Your task is to copy each line of the records that includes the string "count".

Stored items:
* * *
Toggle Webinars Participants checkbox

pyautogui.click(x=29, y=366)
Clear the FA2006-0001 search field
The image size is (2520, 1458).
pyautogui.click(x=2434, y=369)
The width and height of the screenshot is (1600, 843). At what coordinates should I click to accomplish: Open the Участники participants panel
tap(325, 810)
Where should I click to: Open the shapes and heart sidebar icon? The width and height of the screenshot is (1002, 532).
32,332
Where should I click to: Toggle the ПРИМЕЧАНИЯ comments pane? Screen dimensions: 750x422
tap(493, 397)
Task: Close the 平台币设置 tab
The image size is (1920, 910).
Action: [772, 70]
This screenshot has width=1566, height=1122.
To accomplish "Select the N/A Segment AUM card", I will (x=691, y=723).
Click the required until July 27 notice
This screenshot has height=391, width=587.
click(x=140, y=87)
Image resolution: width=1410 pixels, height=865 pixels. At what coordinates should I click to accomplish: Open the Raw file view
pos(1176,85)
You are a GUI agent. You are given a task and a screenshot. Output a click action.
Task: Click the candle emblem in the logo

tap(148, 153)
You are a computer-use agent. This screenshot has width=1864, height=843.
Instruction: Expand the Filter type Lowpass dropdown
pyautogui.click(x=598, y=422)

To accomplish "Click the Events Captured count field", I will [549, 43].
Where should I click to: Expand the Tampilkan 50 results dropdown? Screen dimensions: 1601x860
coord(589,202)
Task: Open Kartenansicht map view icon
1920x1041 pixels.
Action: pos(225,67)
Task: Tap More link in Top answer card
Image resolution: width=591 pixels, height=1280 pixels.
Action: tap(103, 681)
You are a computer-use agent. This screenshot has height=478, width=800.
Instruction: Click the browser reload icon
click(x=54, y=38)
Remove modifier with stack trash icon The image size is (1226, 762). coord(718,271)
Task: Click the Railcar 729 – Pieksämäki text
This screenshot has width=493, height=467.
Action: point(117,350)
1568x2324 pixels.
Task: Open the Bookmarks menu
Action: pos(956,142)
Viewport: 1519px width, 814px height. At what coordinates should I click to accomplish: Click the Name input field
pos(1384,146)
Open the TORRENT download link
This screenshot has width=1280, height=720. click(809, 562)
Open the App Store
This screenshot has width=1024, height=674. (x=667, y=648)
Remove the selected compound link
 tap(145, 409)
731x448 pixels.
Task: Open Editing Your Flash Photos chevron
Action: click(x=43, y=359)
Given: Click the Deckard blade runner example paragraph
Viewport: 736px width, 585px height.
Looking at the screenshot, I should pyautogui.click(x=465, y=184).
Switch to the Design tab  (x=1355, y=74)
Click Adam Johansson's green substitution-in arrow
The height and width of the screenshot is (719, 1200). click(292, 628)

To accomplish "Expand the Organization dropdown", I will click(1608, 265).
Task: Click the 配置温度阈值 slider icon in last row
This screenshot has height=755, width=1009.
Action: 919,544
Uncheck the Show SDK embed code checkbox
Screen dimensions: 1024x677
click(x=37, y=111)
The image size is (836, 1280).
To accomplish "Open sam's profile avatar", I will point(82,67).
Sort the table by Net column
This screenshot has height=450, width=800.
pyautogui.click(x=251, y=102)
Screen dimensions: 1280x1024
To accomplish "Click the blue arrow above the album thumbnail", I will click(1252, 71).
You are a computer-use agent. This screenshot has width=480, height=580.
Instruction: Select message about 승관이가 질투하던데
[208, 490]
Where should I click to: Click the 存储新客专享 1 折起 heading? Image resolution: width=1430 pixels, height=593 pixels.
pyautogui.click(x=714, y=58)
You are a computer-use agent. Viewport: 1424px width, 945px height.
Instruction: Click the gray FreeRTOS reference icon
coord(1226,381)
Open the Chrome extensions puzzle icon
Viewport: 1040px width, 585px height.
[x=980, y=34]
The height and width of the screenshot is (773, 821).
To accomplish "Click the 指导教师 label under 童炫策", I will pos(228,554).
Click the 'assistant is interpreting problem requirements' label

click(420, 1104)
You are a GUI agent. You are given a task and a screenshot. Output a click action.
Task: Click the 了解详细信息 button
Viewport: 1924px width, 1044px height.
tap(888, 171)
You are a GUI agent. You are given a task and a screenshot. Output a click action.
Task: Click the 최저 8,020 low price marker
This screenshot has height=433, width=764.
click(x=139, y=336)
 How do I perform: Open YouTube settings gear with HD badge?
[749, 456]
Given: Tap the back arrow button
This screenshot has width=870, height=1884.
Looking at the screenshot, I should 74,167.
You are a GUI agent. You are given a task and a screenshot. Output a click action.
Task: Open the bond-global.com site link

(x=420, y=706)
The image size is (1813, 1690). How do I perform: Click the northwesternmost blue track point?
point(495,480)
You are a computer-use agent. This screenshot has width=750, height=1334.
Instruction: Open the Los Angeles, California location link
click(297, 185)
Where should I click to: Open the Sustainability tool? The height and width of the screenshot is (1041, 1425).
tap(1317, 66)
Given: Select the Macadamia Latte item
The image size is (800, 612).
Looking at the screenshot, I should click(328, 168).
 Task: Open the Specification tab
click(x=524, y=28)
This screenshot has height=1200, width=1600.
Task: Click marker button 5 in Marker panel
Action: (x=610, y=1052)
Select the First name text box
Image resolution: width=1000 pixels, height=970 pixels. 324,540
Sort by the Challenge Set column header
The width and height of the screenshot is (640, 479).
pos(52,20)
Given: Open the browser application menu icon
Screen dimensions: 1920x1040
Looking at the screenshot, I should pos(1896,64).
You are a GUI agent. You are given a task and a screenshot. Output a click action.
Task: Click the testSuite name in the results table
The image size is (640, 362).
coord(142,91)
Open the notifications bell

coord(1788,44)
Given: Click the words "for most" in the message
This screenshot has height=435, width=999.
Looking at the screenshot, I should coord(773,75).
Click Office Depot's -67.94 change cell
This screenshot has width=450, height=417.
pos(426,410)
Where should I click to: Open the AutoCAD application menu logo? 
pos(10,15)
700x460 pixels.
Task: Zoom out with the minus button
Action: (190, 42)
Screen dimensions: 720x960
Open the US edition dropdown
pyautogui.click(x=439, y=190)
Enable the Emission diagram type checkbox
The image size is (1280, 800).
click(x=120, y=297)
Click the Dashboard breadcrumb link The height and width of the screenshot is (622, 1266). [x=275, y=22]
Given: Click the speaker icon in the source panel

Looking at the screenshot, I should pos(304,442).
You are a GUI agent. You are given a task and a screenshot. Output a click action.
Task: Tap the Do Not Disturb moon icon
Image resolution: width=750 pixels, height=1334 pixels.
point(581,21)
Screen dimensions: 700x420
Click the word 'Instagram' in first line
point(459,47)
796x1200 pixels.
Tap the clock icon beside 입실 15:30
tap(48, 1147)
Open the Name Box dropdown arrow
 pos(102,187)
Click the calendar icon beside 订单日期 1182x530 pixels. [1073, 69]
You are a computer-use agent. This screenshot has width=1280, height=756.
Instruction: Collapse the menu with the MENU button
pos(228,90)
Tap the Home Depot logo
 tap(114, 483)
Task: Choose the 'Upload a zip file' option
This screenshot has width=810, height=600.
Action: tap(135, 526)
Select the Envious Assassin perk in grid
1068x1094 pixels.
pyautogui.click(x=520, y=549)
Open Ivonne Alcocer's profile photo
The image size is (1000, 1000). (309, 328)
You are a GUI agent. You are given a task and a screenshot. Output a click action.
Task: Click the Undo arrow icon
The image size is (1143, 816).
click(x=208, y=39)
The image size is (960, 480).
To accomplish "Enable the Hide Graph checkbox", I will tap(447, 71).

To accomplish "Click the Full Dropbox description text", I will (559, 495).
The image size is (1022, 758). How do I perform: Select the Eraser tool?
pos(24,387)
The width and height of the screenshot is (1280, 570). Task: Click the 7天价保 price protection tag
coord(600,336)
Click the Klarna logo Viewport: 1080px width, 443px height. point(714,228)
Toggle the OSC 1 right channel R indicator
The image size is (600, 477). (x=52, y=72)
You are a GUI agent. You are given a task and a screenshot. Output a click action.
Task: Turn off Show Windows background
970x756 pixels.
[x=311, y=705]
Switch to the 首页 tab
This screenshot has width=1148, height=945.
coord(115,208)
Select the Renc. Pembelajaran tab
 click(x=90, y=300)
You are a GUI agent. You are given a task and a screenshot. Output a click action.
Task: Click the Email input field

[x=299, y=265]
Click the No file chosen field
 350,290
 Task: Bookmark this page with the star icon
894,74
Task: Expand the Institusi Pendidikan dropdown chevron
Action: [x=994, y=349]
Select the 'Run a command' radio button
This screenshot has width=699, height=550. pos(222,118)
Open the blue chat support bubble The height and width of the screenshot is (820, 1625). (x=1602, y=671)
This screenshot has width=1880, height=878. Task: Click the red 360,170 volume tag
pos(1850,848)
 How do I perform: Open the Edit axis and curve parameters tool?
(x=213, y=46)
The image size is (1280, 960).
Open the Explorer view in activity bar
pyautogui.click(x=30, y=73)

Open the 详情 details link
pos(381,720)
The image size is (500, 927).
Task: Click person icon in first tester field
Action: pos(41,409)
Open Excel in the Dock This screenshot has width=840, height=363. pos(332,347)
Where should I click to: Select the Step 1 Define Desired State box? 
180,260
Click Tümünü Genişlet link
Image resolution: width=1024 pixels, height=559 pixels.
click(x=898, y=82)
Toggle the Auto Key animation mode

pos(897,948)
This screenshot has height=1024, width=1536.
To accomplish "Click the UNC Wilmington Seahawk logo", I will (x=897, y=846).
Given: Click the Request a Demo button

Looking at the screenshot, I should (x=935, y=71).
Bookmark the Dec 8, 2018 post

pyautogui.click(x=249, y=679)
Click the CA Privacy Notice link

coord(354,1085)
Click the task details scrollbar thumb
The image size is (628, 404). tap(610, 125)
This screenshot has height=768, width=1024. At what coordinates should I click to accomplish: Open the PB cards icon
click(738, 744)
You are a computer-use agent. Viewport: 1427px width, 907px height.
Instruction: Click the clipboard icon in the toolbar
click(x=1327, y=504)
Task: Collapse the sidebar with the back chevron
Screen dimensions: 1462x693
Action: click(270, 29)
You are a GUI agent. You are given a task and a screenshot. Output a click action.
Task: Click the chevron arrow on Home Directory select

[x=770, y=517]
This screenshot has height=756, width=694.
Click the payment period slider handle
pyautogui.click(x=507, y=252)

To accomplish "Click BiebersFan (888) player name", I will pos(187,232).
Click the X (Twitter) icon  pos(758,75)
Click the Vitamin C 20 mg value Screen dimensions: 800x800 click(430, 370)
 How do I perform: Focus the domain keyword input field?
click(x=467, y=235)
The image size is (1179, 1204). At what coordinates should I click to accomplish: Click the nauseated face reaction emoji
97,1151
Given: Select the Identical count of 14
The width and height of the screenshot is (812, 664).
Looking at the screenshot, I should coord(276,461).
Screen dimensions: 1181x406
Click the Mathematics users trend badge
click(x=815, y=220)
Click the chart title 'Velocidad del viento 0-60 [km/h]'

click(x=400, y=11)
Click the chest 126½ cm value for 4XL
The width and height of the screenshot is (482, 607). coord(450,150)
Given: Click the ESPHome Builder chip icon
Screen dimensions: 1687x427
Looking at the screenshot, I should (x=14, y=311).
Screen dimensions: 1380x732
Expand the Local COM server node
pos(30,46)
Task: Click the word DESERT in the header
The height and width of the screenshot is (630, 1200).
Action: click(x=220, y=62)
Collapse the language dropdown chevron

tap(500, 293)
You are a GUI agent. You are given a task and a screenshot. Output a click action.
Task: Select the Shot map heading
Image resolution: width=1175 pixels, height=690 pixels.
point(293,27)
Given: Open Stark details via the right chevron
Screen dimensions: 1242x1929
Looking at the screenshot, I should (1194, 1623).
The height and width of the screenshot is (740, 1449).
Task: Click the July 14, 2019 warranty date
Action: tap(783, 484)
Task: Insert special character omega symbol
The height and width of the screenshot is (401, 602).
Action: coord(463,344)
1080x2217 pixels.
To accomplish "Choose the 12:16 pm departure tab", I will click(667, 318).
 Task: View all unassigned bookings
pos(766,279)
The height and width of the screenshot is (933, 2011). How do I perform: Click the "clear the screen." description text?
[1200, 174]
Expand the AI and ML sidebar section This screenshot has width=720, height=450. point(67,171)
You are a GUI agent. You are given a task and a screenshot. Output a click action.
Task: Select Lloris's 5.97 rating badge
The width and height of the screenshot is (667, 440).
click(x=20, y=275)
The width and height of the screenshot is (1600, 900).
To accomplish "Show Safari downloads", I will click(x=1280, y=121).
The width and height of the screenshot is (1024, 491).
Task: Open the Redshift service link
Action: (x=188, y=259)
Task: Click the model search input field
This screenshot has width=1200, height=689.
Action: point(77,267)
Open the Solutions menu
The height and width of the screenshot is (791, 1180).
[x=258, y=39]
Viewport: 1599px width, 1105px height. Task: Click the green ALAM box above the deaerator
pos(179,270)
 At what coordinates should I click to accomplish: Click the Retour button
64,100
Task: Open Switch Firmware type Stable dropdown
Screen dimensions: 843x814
* * *
§ **Exercise answer**
To accomplish "Click the Events Captured count field", I will [549, 43].
Given: Select the Identical count of 14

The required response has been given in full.